- Materials provided:

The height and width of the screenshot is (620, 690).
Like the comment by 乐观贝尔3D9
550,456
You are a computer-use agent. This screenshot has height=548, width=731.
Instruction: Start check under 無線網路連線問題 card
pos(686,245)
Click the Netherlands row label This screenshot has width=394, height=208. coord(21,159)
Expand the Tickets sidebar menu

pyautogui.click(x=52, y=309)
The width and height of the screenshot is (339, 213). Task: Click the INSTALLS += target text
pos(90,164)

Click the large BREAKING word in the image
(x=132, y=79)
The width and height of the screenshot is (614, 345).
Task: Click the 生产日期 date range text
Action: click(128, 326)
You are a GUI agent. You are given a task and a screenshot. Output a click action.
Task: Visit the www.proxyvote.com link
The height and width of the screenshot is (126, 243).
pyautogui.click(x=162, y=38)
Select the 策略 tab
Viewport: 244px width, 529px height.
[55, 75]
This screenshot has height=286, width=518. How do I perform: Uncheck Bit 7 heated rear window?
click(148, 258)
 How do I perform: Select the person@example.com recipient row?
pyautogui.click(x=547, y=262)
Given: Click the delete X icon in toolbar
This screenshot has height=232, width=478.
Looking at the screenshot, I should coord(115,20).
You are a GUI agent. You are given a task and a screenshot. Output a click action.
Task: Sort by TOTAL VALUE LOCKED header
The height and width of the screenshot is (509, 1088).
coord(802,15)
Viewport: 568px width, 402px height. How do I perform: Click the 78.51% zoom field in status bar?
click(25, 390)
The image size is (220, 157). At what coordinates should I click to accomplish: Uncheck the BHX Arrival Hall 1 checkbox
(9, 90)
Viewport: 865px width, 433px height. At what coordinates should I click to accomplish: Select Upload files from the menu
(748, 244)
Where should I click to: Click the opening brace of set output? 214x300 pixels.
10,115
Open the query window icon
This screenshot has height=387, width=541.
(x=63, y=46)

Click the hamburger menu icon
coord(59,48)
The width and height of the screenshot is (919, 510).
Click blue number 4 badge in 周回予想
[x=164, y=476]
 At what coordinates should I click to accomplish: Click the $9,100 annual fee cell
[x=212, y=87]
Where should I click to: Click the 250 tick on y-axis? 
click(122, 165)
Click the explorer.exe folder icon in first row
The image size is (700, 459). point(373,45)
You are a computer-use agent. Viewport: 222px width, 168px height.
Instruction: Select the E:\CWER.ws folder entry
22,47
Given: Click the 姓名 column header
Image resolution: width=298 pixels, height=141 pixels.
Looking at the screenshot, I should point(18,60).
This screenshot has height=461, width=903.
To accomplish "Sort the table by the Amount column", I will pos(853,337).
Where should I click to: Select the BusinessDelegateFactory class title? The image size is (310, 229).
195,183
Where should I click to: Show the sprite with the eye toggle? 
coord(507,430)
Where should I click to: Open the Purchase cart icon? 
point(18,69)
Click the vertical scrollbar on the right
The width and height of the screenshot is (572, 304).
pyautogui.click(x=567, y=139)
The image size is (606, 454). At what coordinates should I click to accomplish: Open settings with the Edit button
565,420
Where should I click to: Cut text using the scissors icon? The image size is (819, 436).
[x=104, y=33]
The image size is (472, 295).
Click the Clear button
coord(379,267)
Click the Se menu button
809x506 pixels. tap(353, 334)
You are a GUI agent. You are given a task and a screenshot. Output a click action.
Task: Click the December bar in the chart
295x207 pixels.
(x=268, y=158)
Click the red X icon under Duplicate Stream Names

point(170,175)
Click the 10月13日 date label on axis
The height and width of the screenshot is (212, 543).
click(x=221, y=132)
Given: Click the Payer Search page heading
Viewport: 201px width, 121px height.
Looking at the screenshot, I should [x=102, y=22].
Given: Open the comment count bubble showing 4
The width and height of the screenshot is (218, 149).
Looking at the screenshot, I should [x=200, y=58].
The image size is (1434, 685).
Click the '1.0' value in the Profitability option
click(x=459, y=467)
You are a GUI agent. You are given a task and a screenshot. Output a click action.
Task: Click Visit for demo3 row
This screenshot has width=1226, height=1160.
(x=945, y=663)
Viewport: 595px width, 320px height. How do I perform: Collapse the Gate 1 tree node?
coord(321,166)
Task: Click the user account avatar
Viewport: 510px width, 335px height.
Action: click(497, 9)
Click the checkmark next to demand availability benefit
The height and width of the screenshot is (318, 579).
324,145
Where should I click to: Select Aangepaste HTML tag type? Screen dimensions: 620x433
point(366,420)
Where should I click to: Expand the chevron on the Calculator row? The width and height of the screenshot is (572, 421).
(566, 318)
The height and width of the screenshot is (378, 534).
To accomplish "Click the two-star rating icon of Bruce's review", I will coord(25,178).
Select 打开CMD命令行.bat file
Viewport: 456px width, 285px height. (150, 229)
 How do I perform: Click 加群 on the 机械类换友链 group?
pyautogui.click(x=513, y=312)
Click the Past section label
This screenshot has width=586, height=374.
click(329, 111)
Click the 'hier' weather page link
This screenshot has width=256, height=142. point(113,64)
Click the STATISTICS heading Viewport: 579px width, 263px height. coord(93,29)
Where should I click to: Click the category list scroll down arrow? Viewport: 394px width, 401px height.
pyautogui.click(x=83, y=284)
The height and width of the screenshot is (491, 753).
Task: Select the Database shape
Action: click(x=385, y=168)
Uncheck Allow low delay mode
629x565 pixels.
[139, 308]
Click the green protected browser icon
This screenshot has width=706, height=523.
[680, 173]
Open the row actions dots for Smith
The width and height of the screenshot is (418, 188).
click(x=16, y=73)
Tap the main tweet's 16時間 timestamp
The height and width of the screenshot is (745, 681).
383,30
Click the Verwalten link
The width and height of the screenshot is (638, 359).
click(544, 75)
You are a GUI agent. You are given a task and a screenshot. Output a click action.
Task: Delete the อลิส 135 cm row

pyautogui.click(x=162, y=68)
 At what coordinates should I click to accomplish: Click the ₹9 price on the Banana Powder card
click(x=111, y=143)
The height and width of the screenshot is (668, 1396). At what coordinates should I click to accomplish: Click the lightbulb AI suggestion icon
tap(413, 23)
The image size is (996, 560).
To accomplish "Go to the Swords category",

- Problem to solve: Transcribe the data exactly.

- Solution to this exercise:
The height and width of the screenshot is (620, 690).
Like the comment by 乐观贝尔3D9
550,456
You are a computer-use agent. This screenshot has height=548, width=731.
Instruction: Start check under 無線網路連線問題 card
pos(686,245)
Click the Netherlands row label This screenshot has width=394, height=208. coord(21,159)
Expand the Tickets sidebar menu

pyautogui.click(x=52, y=309)
The width and height of the screenshot is (339, 213). Task: Click the INSTALLS += target text
pos(90,164)

Click the large BREAKING word in the image
(x=132, y=79)
The width and height of the screenshot is (614, 345).
Task: Click the 生产日期 date range text
Action: click(128, 326)
You are a GUI agent. You are given a task and a screenshot. Output a click action.
Task: Visit the www.proxyvote.com link
The height and width of the screenshot is (126, 243).
pyautogui.click(x=162, y=38)
Select the 策略 tab
Viewport: 244px width, 529px height.
[55, 75]
This screenshot has height=286, width=518. How do I perform: Uncheck Bit 7 heated rear window?
click(148, 258)
 How do I perform: Select the person@example.com recipient row?
pyautogui.click(x=547, y=262)
Given: Click the delete X icon in toolbar
This screenshot has height=232, width=478.
Looking at the screenshot, I should coord(115,20).
You are a GUI agent. You are given a task and a screenshot. Output a click action.
Task: Sort by TOTAL VALUE LOCKED header
The height and width of the screenshot is (509, 1088).
coord(802,15)
Viewport: 568px width, 402px height. How do I perform: Click the 78.51% zoom field in status bar?
click(25, 390)
The image size is (220, 157). At what coordinates should I click to accomplish: Uncheck the BHX Arrival Hall 1 checkbox
(9, 90)
Viewport: 865px width, 433px height. At what coordinates should I click to accomplish: Select Upload files from the menu
(748, 244)
Where should I click to: Click the opening brace of set output? 214x300 pixels.
10,115
Open the query window icon
This screenshot has height=387, width=541.
(x=63, y=46)

Click the hamburger menu icon
coord(59,48)
The width and height of the screenshot is (919, 510).
Click blue number 4 badge in 周回予想
[x=164, y=476]
 At what coordinates should I click to accomplish: Click the $9,100 annual fee cell
[x=212, y=87]
Where should I click to: Click the 250 tick on y-axis? 
click(122, 165)
Click the explorer.exe folder icon in first row
The image size is (700, 459). point(373,45)
You are a computer-use agent. Viewport: 222px width, 168px height.
Instruction: Select the E:\CWER.ws folder entry
22,47
Given: Click the 姓名 column header
Image resolution: width=298 pixels, height=141 pixels.
Looking at the screenshot, I should point(18,60).
This screenshot has height=461, width=903.
To accomplish "Sort the table by the Amount column", I will pos(853,337).
Where should I click to: Select the BusinessDelegateFactory class title? The image size is (310, 229).
195,183
Where should I click to: Show the sprite with the eye toggle? 
coord(507,430)
Where should I click to: Open the Purchase cart icon? 
point(18,69)
Click the vertical scrollbar on the right
The width and height of the screenshot is (572, 304).
pyautogui.click(x=567, y=139)
The image size is (606, 454). At what coordinates should I click to accomplish: Open settings with the Edit button
565,420
Where should I click to: Cut text using the scissors icon? The image size is (819, 436).
[x=104, y=33]
The image size is (472, 295).
Click the Clear button
coord(379,267)
Click the Se menu button
809x506 pixels. tap(353, 334)
You are a GUI agent. You are given a task and a screenshot. Output a click action.
Task: Click the December bar in the chart
295x207 pixels.
(x=268, y=158)
Click the red X icon under Duplicate Stream Names

point(170,175)
Click the 10月13日 date label on axis
The height and width of the screenshot is (212, 543).
click(x=221, y=132)
Given: Click the Payer Search page heading
Viewport: 201px width, 121px height.
Looking at the screenshot, I should [x=102, y=22].
Given: Open the comment count bubble showing 4
The width and height of the screenshot is (218, 149).
Looking at the screenshot, I should [x=200, y=58].
The image size is (1434, 685).
Click the '1.0' value in the Profitability option
click(x=459, y=467)
You are a GUI agent. You are given a task and a screenshot. Output a click action.
Task: Click Visit for demo3 row
This screenshot has width=1226, height=1160.
(x=945, y=663)
Viewport: 595px width, 320px height. How do I perform: Collapse the Gate 1 tree node?
coord(321,166)
Task: Click the user account avatar
Viewport: 510px width, 335px height.
Action: click(497, 9)
Click the checkmark next to demand availability benefit
The height and width of the screenshot is (318, 579).
324,145
Where should I click to: Select Aangepaste HTML tag type? Screen dimensions: 620x433
point(366,420)
Where should I click to: Expand the chevron on the Calculator row? The width and height of the screenshot is (572, 421).
(566, 318)
The height and width of the screenshot is (378, 534).
To accomplish "Click the two-star rating icon of Bruce's review", I will coord(25,178).
Select 打开CMD命令行.bat file
Viewport: 456px width, 285px height. (150, 229)
 How do I perform: Click 加群 on the 机械类换友链 group?
pyautogui.click(x=513, y=312)
Click the Past section label
This screenshot has width=586, height=374.
click(329, 111)
Click the 'hier' weather page link
This screenshot has width=256, height=142. point(113,64)
Click the STATISTICS heading Viewport: 579px width, 263px height. coord(93,29)
Where should I click to: Click the category list scroll down arrow? Viewport: 394px width, 401px height.
pyautogui.click(x=83, y=284)
The height and width of the screenshot is (491, 753).
Task: Select the Database shape
Action: click(x=385, y=168)
Uncheck Allow low delay mode
629x565 pixels.
[139, 308]
Click the green protected browser icon
This screenshot has width=706, height=523.
[680, 173]
Open the row actions dots for Smith
The width and height of the screenshot is (418, 188).
click(x=16, y=73)
Tap the main tweet's 16時間 timestamp
The height and width of the screenshot is (745, 681).
383,30
Click the Verwalten link
The width and height of the screenshot is (638, 359).
click(544, 75)
You are a GUI agent. You are given a task and a screenshot. Output a click action.
Task: Delete the อลิส 135 cm row

pyautogui.click(x=162, y=68)
 At what coordinates should I click to accomplish: Click the ₹9 price on the Banana Powder card
click(x=111, y=143)
The height and width of the screenshot is (668, 1396). At what coordinates should I click to accomplish: Click the lightbulb AI suggestion icon
tap(413, 23)
The image size is (996, 560).
To accomplish "Go to the Swords category",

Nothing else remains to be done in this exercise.